Wheaton junior pitcher David Longley of Brunswick was named to the New England Women’s and Men’s Athletic Conference all-academic first team. Longley went 2-0 with a 2.92 ERA in 10 relief appearances, allowing just seven hits and two walks in 121/3 innings. He struck out five.


Pace University senior Kent St. Charles of Wells shot a three-round score of 234 in the NCAA East Regional at Hershey (Pa.) Links Golf Club. St. Charles shot a 74 in the opening round, followed by a 76 and an 85. He tied for 64th place.

St. Charles had an average score of 77.5 in 10 tournaments this year. He tied for first in the Northeast-10 Conference championship before losing on the first playoff hole.


Senior long-stick midfielder Bryan Ertz of Yarmouth recently completed his career at Lafayette, a Division I school in Easton, Pa. He appeared in 10 games this season and was second on the team with seven caused turnovers. He also collected six ground balls. He will graduate later this month with a degree in chemical engineering.


Maine-Farmington senior catcher/designated hitter McKell Barnes of Durham (Brunswick) finished her career among the school’s career offensive leaders. She has career records in hits (145), doubles (44), home runs (24), RBI (116) and walks (59). She batted .325 this season with eight doubles, three home runs and 23 RBI to earn North Atlantic Conference second-team honors.


Wheaton junior Neall Oliver of Portland (Deering) was named NEWMAC men’s tennis player of the year. He was 5-0 in conference play at No. 1 singles and went 10-2 in No. 1 doubles.


Assumption College freshman midfielder Nancy McAdam was named to the Northeast-10 Conference all-rookie team. She had four goals and four assists in 14 games and also collected 21 ground balls.

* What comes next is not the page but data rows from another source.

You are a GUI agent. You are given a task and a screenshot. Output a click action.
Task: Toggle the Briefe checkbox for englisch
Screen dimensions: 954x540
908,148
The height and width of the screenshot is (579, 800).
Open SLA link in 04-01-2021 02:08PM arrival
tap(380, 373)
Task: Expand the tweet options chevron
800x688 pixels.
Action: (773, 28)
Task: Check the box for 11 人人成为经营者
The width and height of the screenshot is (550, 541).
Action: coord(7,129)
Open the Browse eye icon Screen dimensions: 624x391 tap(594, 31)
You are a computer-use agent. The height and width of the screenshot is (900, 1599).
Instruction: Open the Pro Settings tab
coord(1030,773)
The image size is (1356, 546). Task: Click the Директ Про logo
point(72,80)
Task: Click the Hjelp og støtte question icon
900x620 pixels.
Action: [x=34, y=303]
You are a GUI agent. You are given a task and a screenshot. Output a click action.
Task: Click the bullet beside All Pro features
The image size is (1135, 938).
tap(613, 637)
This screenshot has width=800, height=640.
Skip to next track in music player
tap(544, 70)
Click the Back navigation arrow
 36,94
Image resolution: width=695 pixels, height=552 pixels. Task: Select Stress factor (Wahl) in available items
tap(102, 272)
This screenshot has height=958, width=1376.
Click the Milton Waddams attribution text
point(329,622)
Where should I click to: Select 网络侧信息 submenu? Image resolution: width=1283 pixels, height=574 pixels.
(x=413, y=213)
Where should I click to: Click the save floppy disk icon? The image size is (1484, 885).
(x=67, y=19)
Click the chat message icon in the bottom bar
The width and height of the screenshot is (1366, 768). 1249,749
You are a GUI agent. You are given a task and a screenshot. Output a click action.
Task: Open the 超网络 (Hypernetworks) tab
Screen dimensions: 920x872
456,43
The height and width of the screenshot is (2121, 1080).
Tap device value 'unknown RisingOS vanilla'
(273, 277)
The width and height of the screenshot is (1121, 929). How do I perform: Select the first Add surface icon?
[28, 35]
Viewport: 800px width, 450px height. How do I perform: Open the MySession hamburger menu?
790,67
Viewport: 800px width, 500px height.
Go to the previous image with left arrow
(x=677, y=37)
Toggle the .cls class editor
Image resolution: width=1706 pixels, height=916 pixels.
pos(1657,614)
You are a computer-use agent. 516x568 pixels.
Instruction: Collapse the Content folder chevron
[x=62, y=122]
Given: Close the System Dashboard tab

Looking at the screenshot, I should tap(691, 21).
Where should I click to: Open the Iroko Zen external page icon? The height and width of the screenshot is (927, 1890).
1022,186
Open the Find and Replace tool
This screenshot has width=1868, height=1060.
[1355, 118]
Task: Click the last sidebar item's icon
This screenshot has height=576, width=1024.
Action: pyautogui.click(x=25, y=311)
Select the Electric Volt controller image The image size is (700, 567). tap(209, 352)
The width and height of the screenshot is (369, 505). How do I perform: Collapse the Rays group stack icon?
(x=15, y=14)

Senior defender Kaley Waterman of Berwick (Noble) finished her career at Southern New Hampshire University among the career leaders in turnovers and ground balls. She finished with 69 caused turnovers (third all time) and 154 ground balls (fourth). Southern New Hampshie was 43-27 in her career, including 9-8 this year. As a senior, Waterman collected 46 ground balls and caused 13 turnovers along with eight draw controls. She had two career goals.

Senior attack Lauren Sawyer of Westbrook helped Keene State advance to the first round of the NCAA Division III tournament. The Owls will play at SUNY-Cortland today. Sawyer had one goal and four assists in a 17-1 win over the University of Southern Maine in the Little East Conference semifinals, then had two assists in a 15-8 win over Eastern Connecticut State in the title game.

Maine-Farmington junior midfielder Emma Morrison of Saco (Thornton Academy) and freshman midfielder Molly Carbin of Scarborough were named to the North Atlantic Conference East Division first team. Morrison had 17 goals and two assists, 50 draw controls, collected 41 ground balls and caused 12 turnovers. Carbin had eight goals, four assists, 16 draw controls, 59 ground balls and nine caused turnovers.

Norwich University freshman midfielder Grace Fitzpatrick of Falmouth (Cheverus) was named Greater Northeast Athletic Conference rookie of the year. She led the Cadets in goals (40), ground balls (53) and caused turnovers (33) and was second in points (46) and draw controls (32). Norwich will play at Colby today in the first round of the NCAA Division III tournament.

Hamilton College sophomore midfielder Ashley Allen of South Portland (Waynflete) earned honorable-mention honors from the Liberty League. Allen had 15 goals and five assists for the Continentals, who are 17-1 and will host an NCAA Division III tournament game against SUNY-Brockport today. Allen also had 16 ground balls and 13 draw controls for third-ranked Hamilton.

Junior attack Molly Sbrega of Portland (Deering) has played a big role in leading Denison University of Granville, Ohio, to the NCAA Division III tournament. Sbrega has 28 goals and eight assists while collecting 24 ground balls for the Big Red, who will play today at Messiah College.


Matt Violette, a senior swimmer at Washington College in Chestertown, Md., received two honors at the school’s athletic awards night. He was presented the Eldridge Eliason Award, given to a student who combines academic standing with athletic prowess. He was also presented the most valuable swimmer award.